Whatever any of us are writing — whatever voice we're writing in, whatever story we're telling —  we should be asking ourselves: Who benefits? Who is already telling these stories without the benefit of the privileges and platforms we can access? Who is being paid — and paid well — for telling these stories? Who is being ignored and why?

These systemic differences in access and privilege matter in the publishing industry, where according to Forbes, Latinx representation accounts for 6% of the industry, yet Latinx folks make up 17% (or about 55 million) of the U.S. population. In that same survey, no editors self-identified as Native/indigenous. A Publisher's Weekly 2015 annual survey confirmed the paucity of Latinx and indigenous representation in the industry: <1% Native and 6% Latinx, and while PW claims the 2018 survey shows an overall increase of diversity, shifting from 86% to 84% white, the new survey includes no Native representation at all, and Latinx decreased to 3%.  

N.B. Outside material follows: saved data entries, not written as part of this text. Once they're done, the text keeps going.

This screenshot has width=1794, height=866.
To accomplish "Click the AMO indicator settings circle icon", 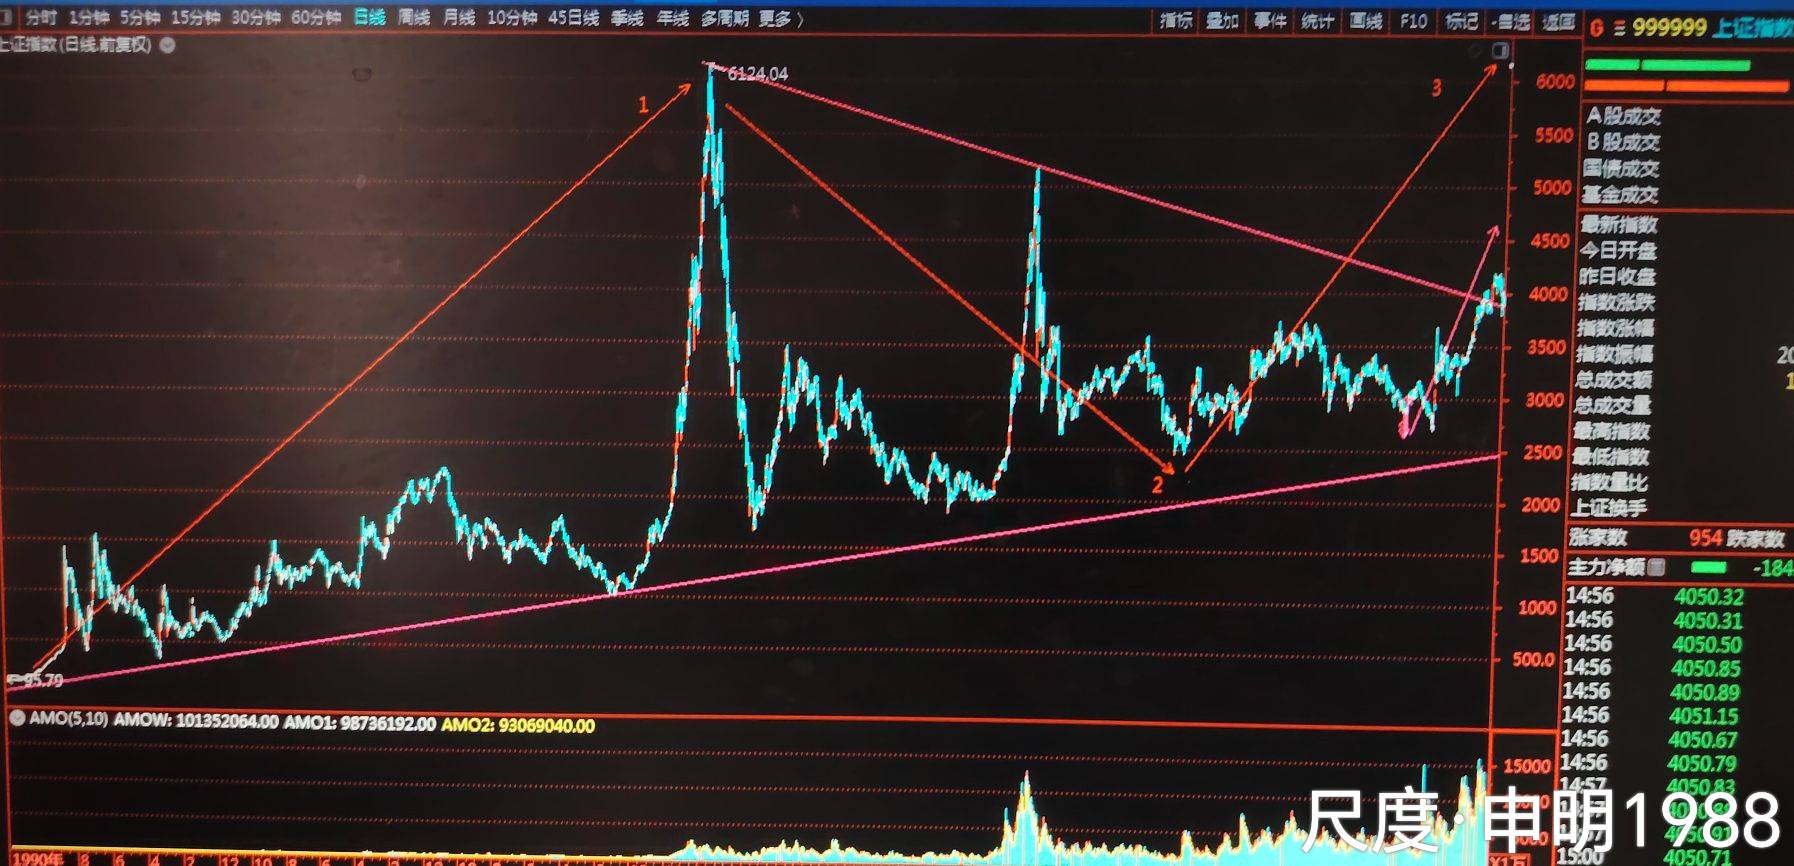I will tap(17, 718).
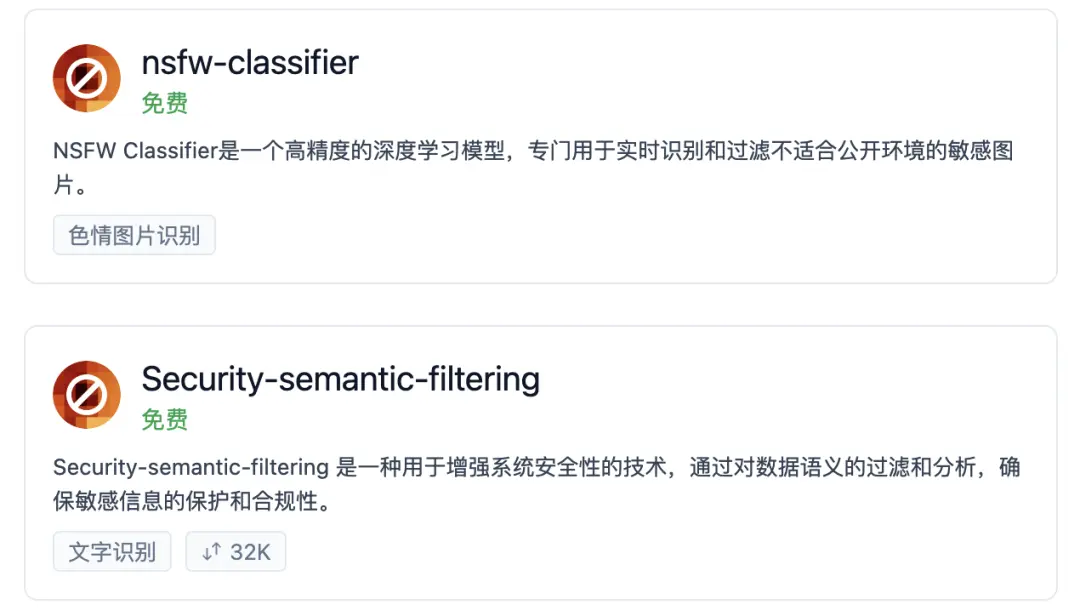Viewport: 1080px width, 616px height.
Task: Open the Security-semantic-filtering title link
Action: pos(340,380)
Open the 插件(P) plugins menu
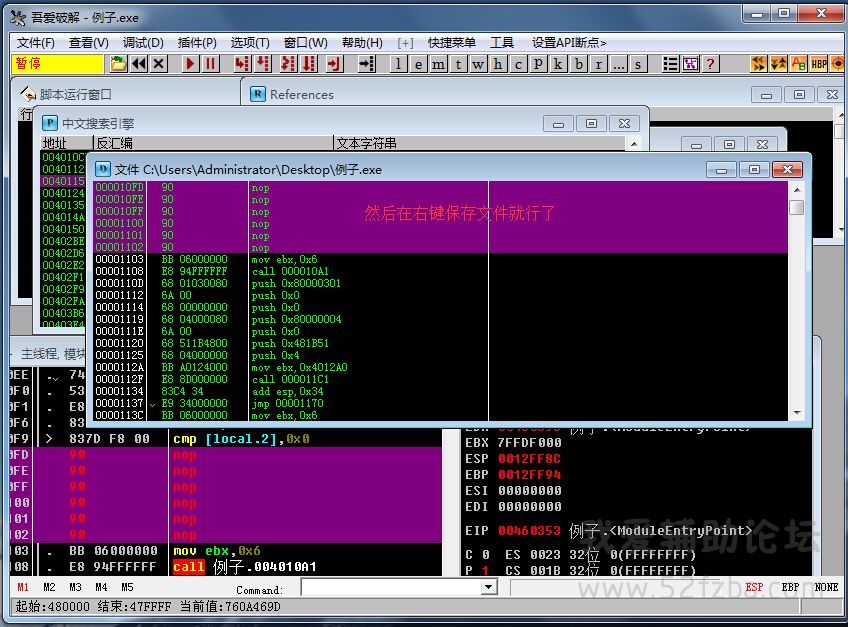This screenshot has width=848, height=627. 197,42
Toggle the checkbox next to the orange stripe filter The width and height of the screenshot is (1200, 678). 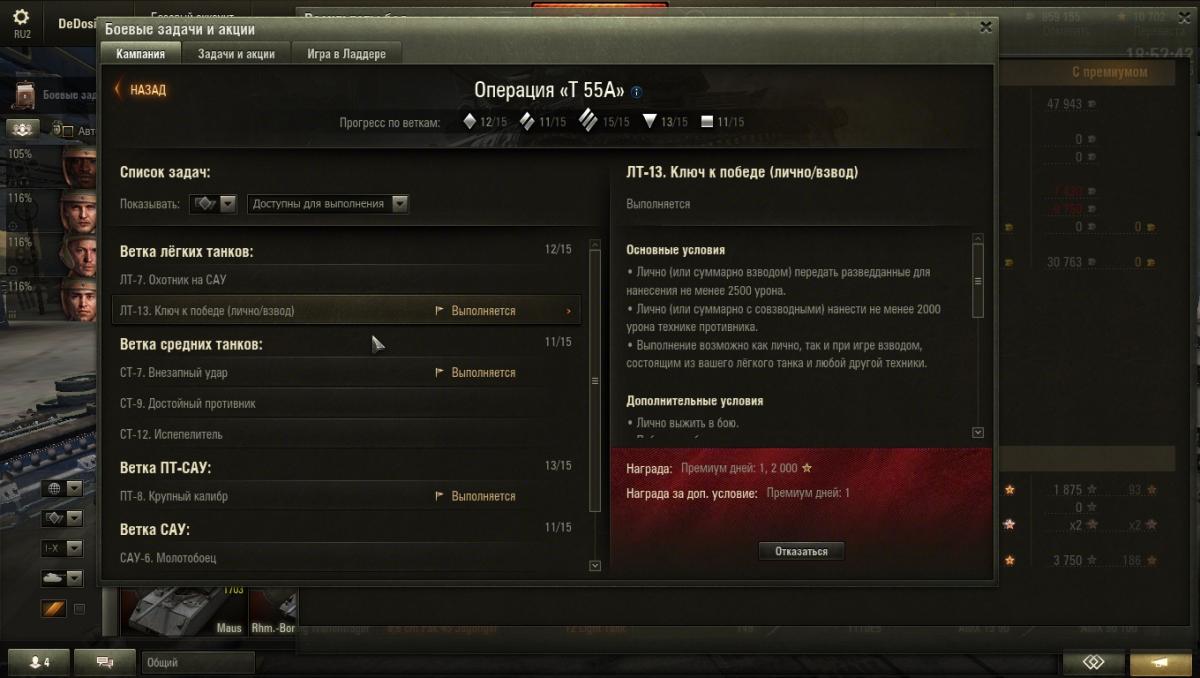(80, 608)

Beyond the publishing industry, systemic differences in access and privilege represent life or death matters. Native women are more likely to go missing than any other demographic of women in the United States; there were 5,712 missing Native women in 2016 alone, and the statistics haven't improved in the past four years. Native people have a 39% poverty rate; for Latinx peoples it's 23%. 

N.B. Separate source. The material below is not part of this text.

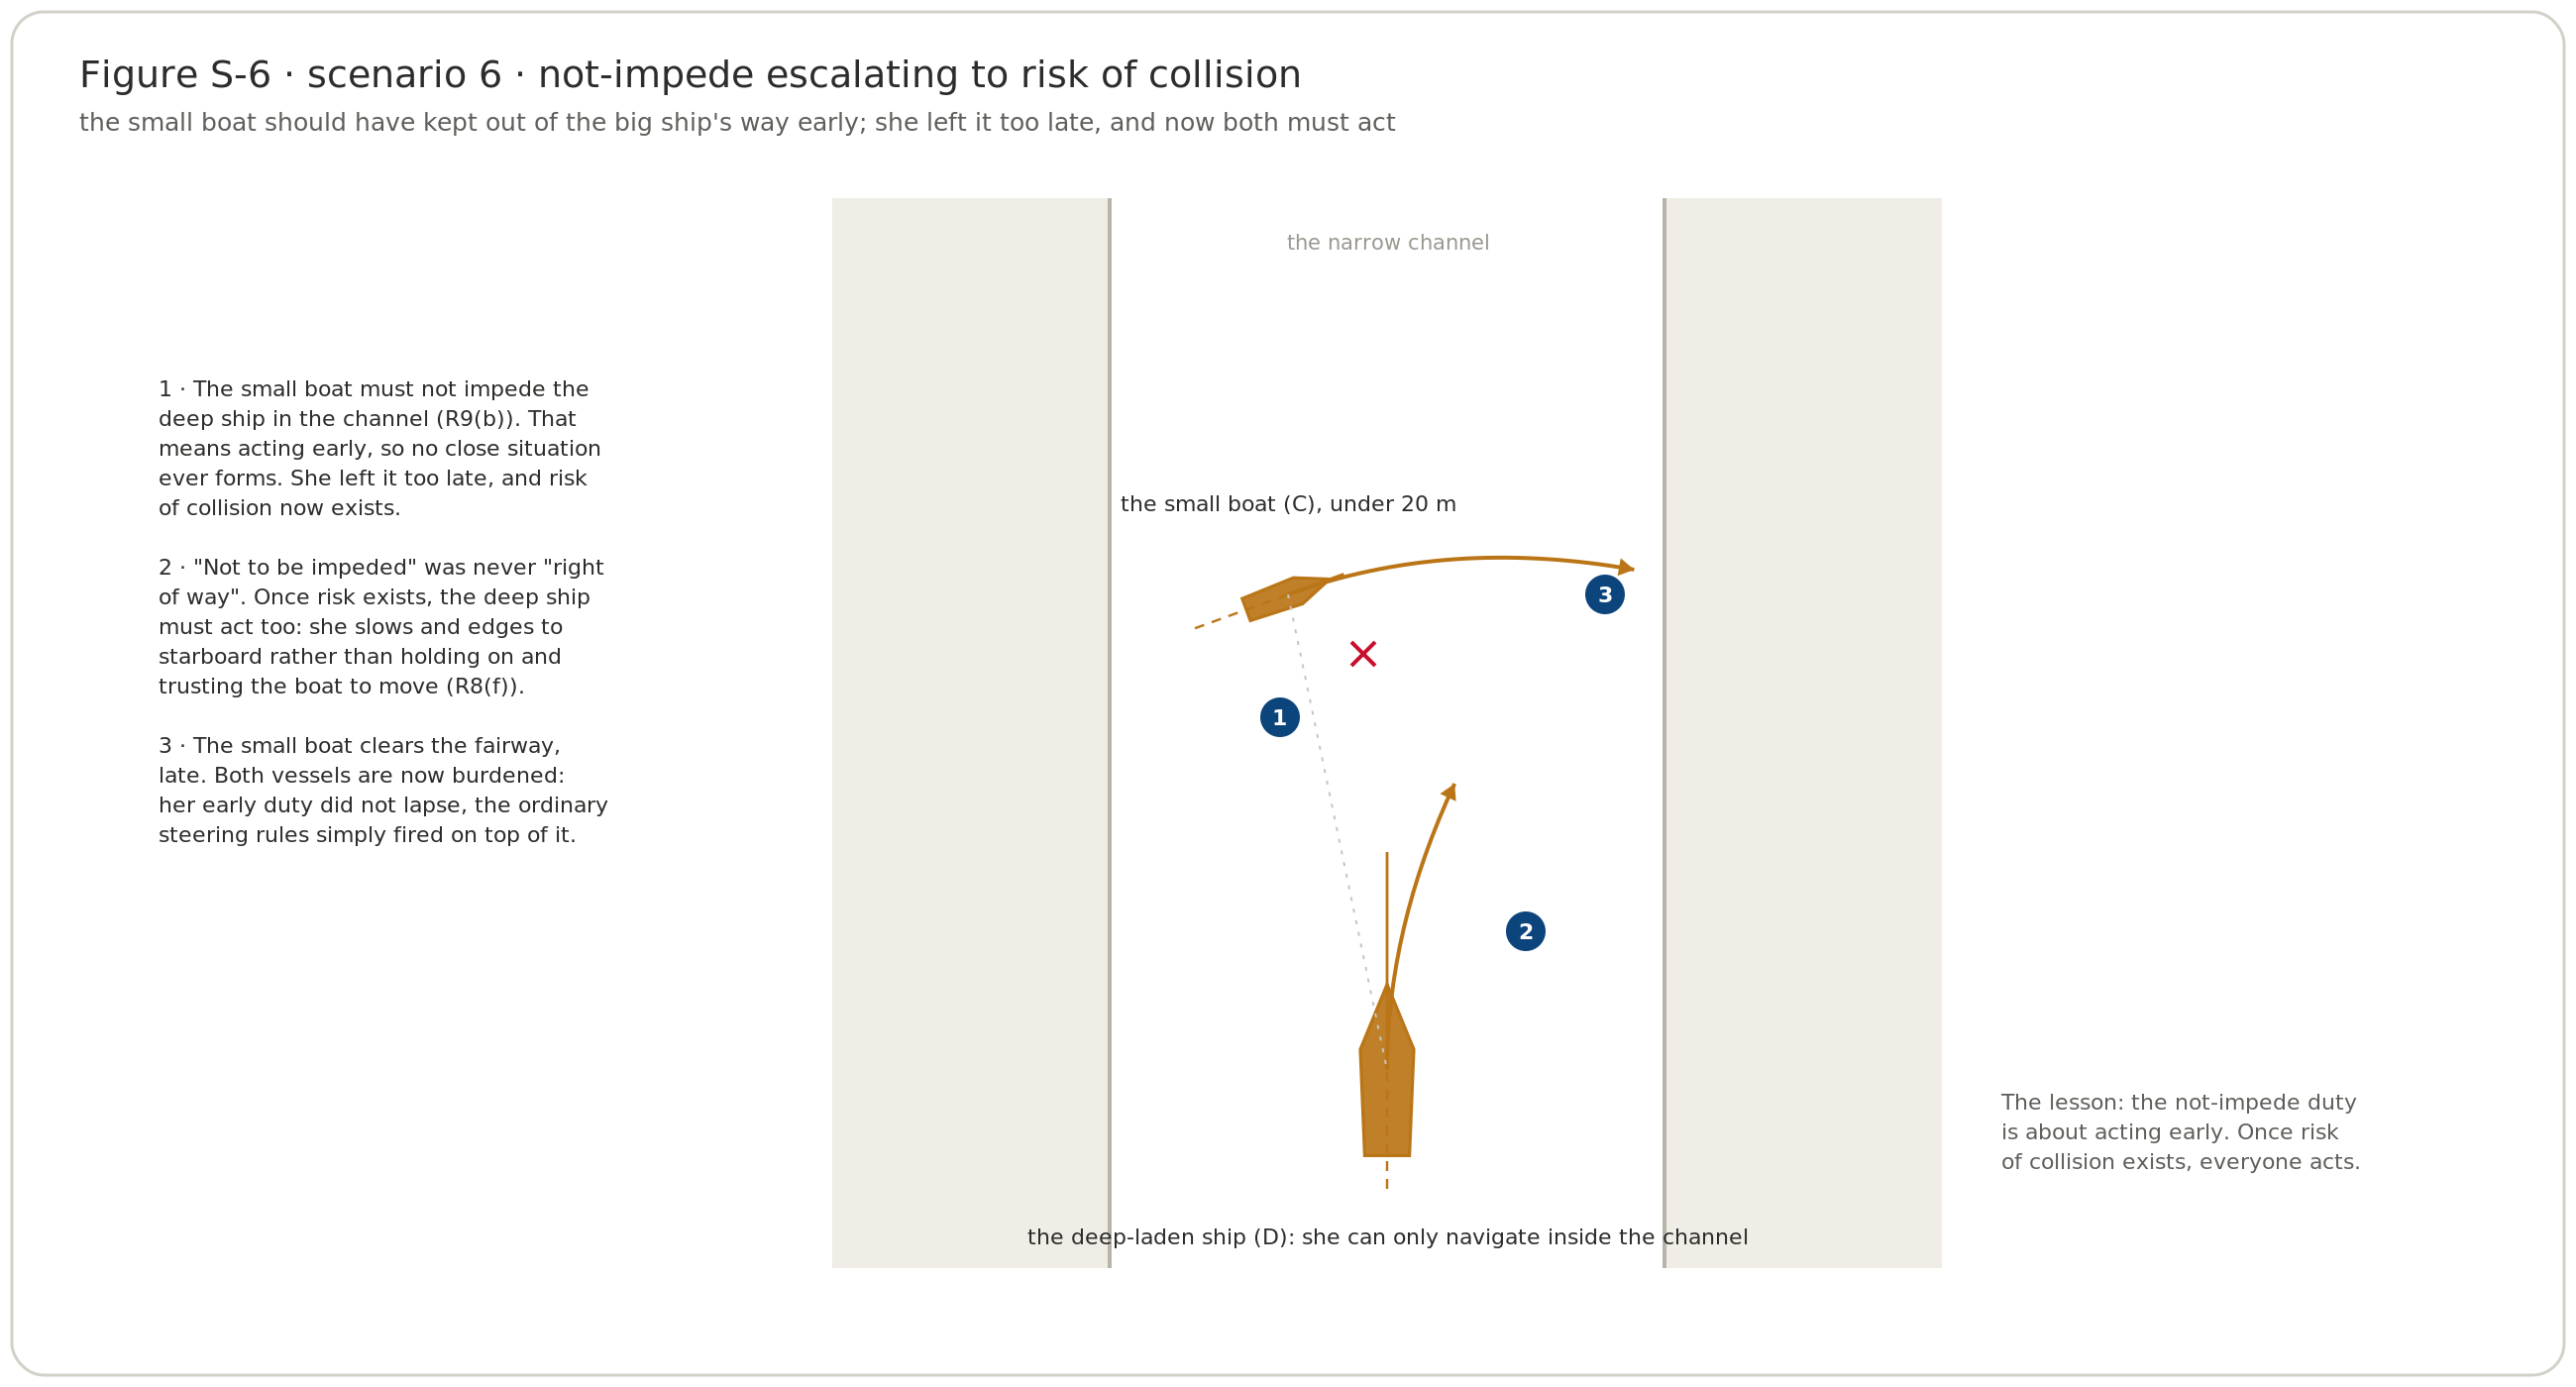Click the numbered marker 2 circle
The image size is (2576, 1387).
1525,931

This topic is so fraught and multifaceted, and I appreciate that the literary community is engaged in this discussion, a microcosm for the larger social/political inequalities that Latinx and indigenous peoples face. We need to continue exploring its depths, no matter what. We should consider what those depths mean for us as individuals, and as part of larger communities, and we should do the hard work of examining our own work and intentions and results. This means calling ourselves out when needed. And I am. 

My deepest hope is that I have not caused damage, that I have not overstepped in drawing on the sacred that uplifted me, which I wove into the plot of my novel in order to uplift other Latinx and indigenous peoples. I tried very hard to share only those stories that have already been in the archaeological record and also to contextualize them since many were originally interpreted and written through a white lens. My goal, first and foremost, has been to encourage and strengthen Latinas and indigenous girls and women. I am committed to this uplifting in word and in deed: Whatever funds I earn that allow me to subsist beyond paycheck to paycheck, I also contribute to the empowerment of Latinx and indigenous girls and women. If my work does not serve this goal, then I do need to be called out. 

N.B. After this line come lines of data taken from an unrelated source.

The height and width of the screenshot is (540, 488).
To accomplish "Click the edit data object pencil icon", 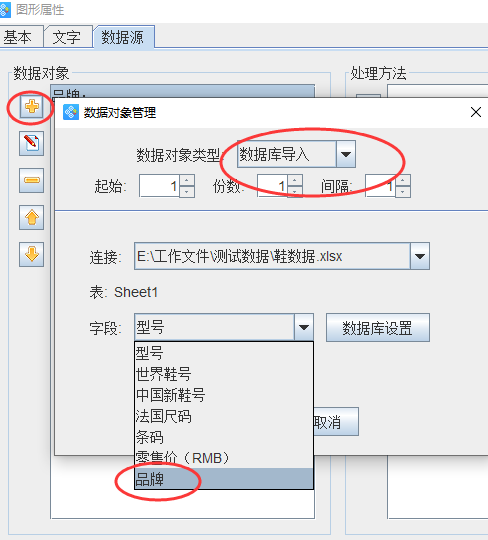I will tap(31, 143).
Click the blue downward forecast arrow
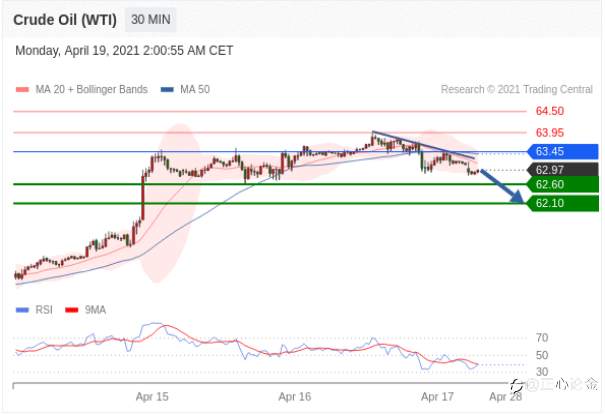The image size is (605, 414). pyautogui.click(x=502, y=186)
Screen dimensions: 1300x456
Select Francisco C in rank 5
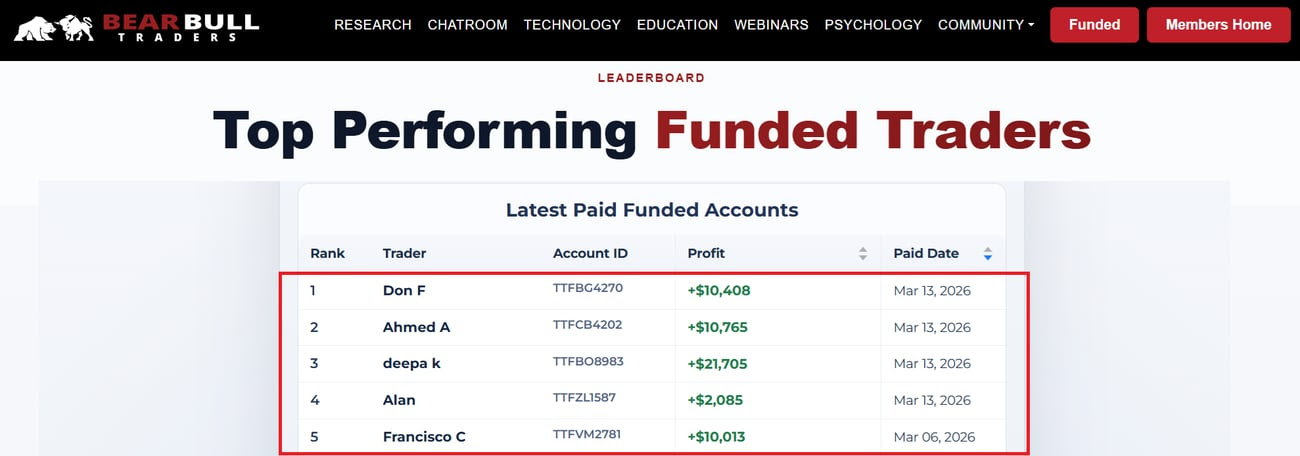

I truly believe that my experience, as a woman of color who grew up with the knowledge of my ancestral roots and the prejudices against me for being Latina, have given me the insight to tell the story of "Trinity Sight" with the nuance, empathy, and grace that it deserves. It was never written for the white gaze. I wrote to my hermanas and hijas, always. I found and created a place for us where we would be safe.  

But writing about experiences outside of our own is not only about empathy or imagination, though these are important. The stakes are higher. Yes, we should write the stories and worlds and experiences we're called to write, that burn within us. But who is the writing serving? What are our intentions? Why are we called to write a particular story?

My intention was always about serving my community, my family, people of color, Latinx and indigenous people — reminding us how our ancestral connection to the land and its spiritual possibilities give us strength and courage. I never aimed to speak for another culture. If indigenous readers feel I have, then I invite conversations and I will listen.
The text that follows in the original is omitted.